Since $|\boldsymbol{c}(s)| \leq 1$ for all $s$, we have $|\boldsymbol{c}'(s)| = 1$ for all $s$. Moreover, since $|\boldsymbol{c}(t)| = 1$, we have $|\boldsymbol{c}'(t)| = 0$, which implies that $\boldsymbol{c}”(t)$ is perpendicular to $\boldsymbol{c}'(t)$. Therefore, we have

$\left|\boldsymbol{c}^{\prime \prime}(t)\right|=\left|\boldsymbol{c}^{\prime \prime}(t) \cdot \frac{c^{\prime}(t)}{\left|c^{\prime}(t)\right|}\right|=\left|c^{\prime \prime}(t) \cdot \frac{c^{\prime}(t)}{\left|c^{\prime}(t)\right|}\right|$.

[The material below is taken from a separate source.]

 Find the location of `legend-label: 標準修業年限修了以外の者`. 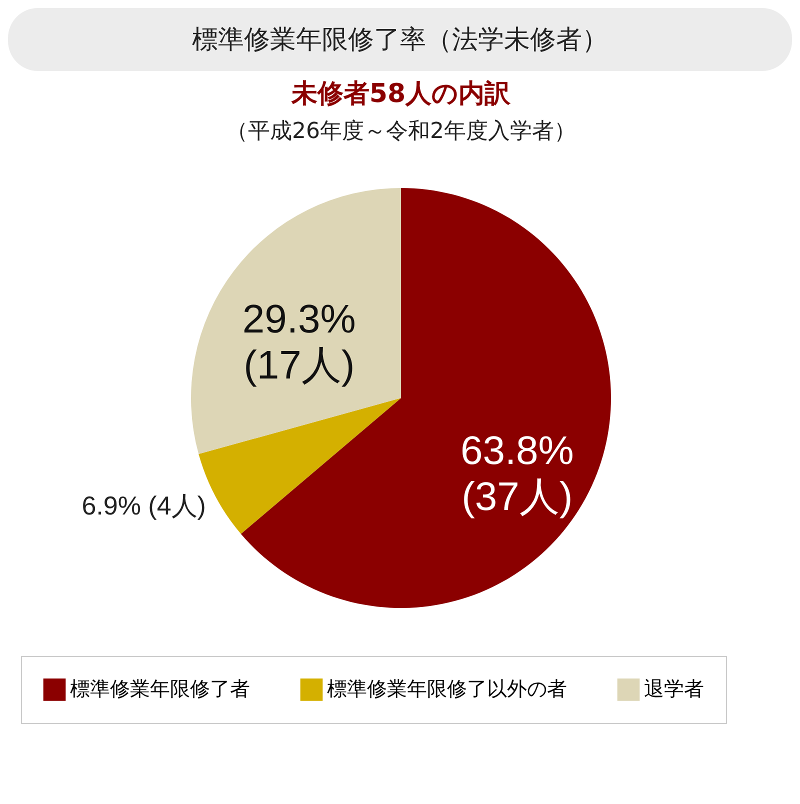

Now, we observe that $\boldsymbol{c}”(t) \cdot \boldsymbol{c}'(t)$ is the tangential component of $\boldsymbol{c}”(t)$ at the point $c(t)$, which is given by $\boldsymbol{c}”(t) \cdot \boldsymbol{c}'(t) = \frac{d}{ds}\left(|\boldsymbol{c}'(s)|^2\right)\bigg|{s=t} = 2|\boldsymbol{c}'(t)|\boldsymbol{c}”(t) \cdot \boldsymbol{c}'(t) = 0$. Thus, we can write $\boldsymbol{c}”(t) = \boldsymbol{c}”(t){\perp} + \boldsymbol{c}”(t){\parallel}$, where $\boldsymbol{c}”(t){\perp}$ is the perpendicular component of $\boldsymbol{c}”(t)$ to $\boldsymbol{c}'(t)$ and $\boldsymbol{c}”(t){\parallel}$ is the tangential component of $\boldsymbol{c}”(t)$ to $\boldsymbol{c}'(t)$. Since $|\boldsymbol{c}'(t)| = 0$, we have $\boldsymbol{c}”(t){\parallel} = 0$. Therefore, we have

$\left|\boldsymbol{c}^{\prime \prime}(t)\right|=\left|\boldsymbol{c}^{\prime \prime}(t){\perp}\right| \leq\left|\boldsymbol{c}^{\prime \prime}(t)\right|{\max }$

where $|\boldsymbol{c}”(t)|_{\max}$ denotes the maximum value of $|\boldsymbol{c}”(t)|$ over all vectors $\boldsymbol{v}$ perpendicular to $\boldsymbol{c}'(t)$ with $|\boldsymbol{v}| = 1$.